Abstract
Background:
Cutaneous leishmaniasis (CL) continues to be an increasing public health problem in Iran. The dominant etiologic agents of CL in the Old World are Leishmania major and Leishmania tropica. One of the important endemic foci of CL in Iran is Yazd. Recently, previous studies showed the equal prevalence of L. major and L. tropica as the agents of cutaneous leishmaniasis in this area.
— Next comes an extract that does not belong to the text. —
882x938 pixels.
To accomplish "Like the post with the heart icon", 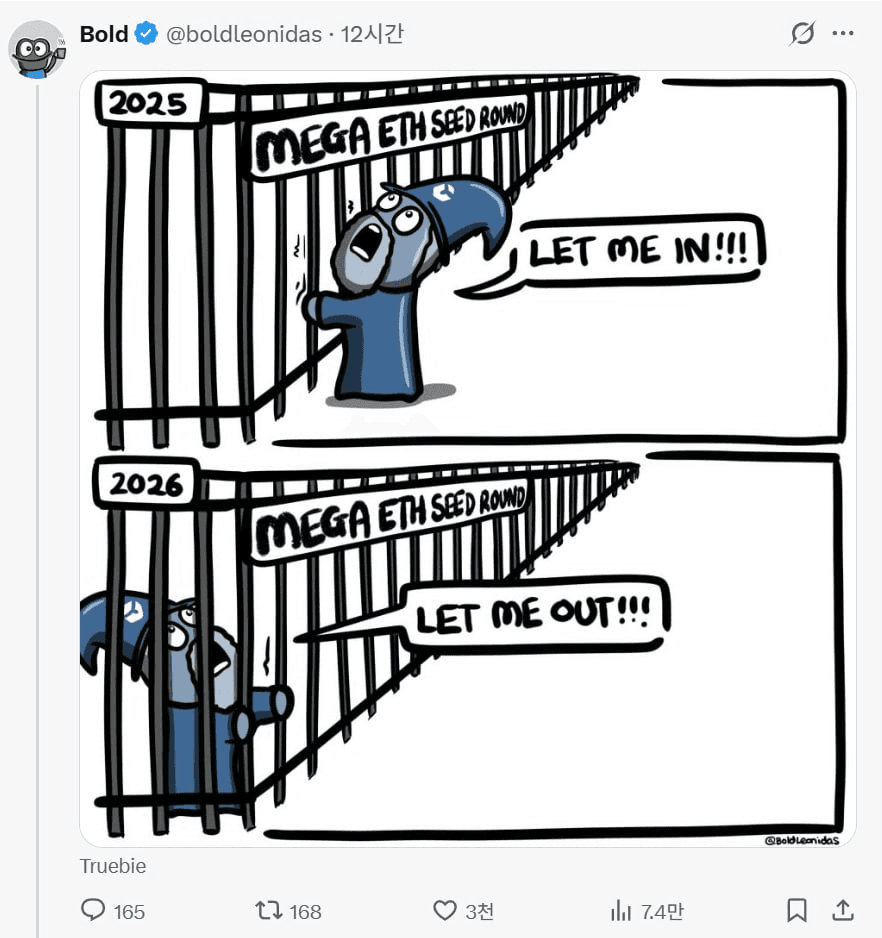I will [x=445, y=910].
This prompted us to identify the genotype of L. major isolates obtained from patients with cutaneous leishmaniasis.
Materials and Methods:
After completing a clinical/epidemiologic data questionnaire for 218 patients with suspected skin lesions, scraping samples were collected, and each specimen was examined using both direct microscopy and molecular assay of polymerase chain reaction-restriction fragment length polymorphism (PCR-RFLP).
Results:
Results showed that of the 218 samples, Leishman body was observed in 77 by direct smear and 104 by PCR assay. Molecular assay indicated 50 cases as L. major, 52 cases as L. tropica, and two cases as unknown. Molecular characterization of L. major isolates showed four patterns, named LmA1, LmA2, LmA3, and LmA4.
Conclusion:
Our study is the first report for molecular characterization of L. major from one of the important central province of Iran that could affect the control strategies in this field.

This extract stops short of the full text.